WHAT THE EXERCISE ASKS:
Every record is to be duplicated exactly as it reads, without its images.

EXERCISE INPUTS:
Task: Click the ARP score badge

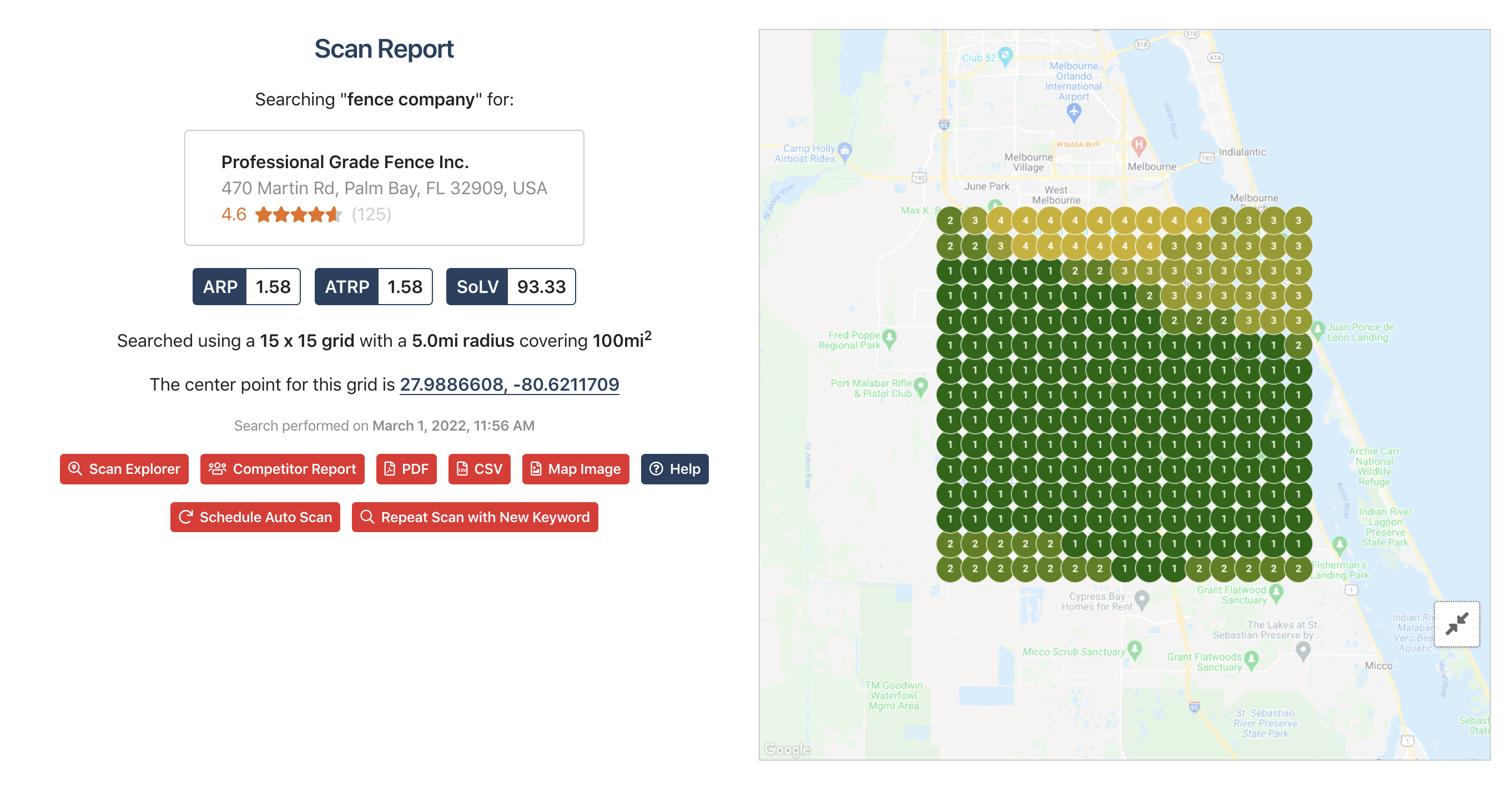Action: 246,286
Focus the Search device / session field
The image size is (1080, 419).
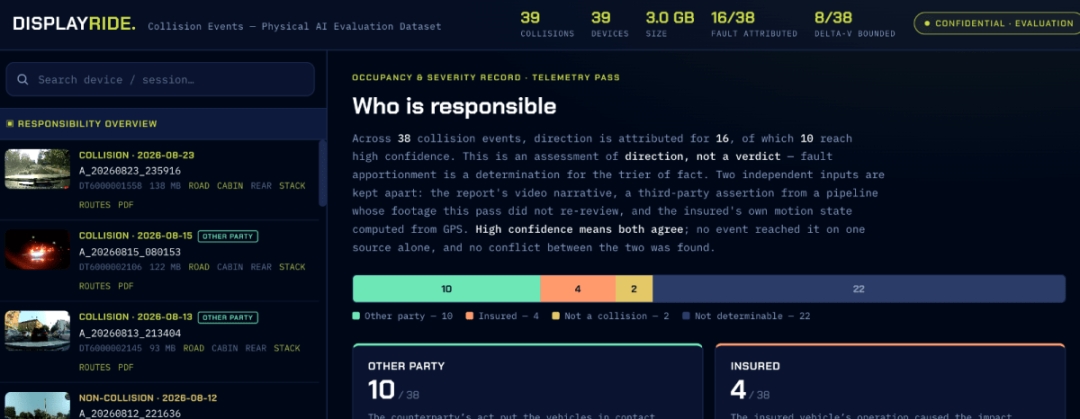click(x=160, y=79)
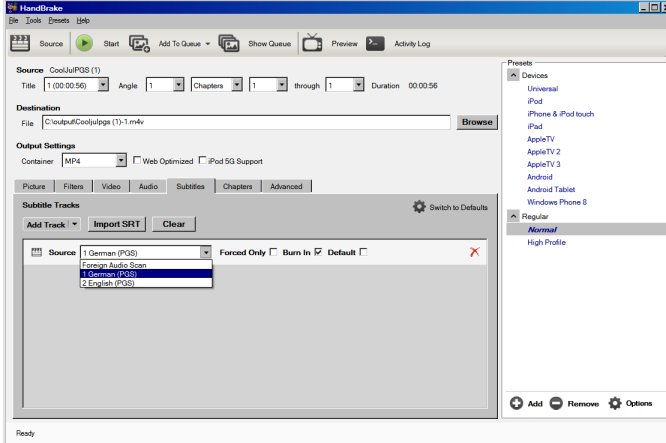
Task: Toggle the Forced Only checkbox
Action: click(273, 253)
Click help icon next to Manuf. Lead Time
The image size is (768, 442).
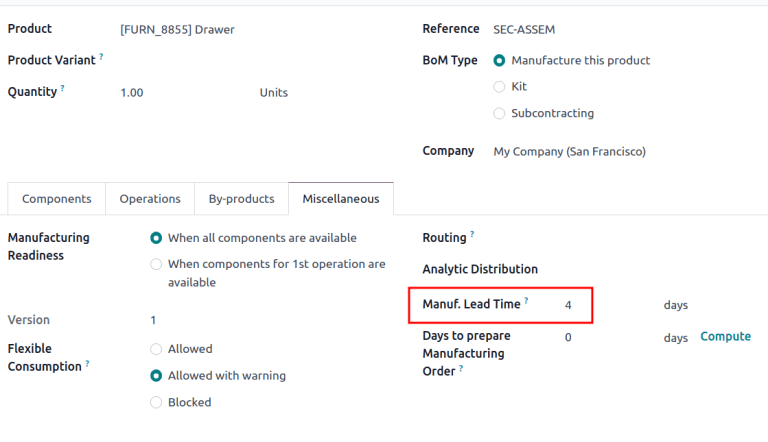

ANSWER BOX:
Task: Click the ARP score badge

Action: 246,286
Focus the Search device / session field
The image size is (1080, 419).
click(x=160, y=79)
Task: Toggle the Forced Only checkbox
Action: click(273, 253)
Click help icon next to Manuf. Lead Time
The image size is (768, 442).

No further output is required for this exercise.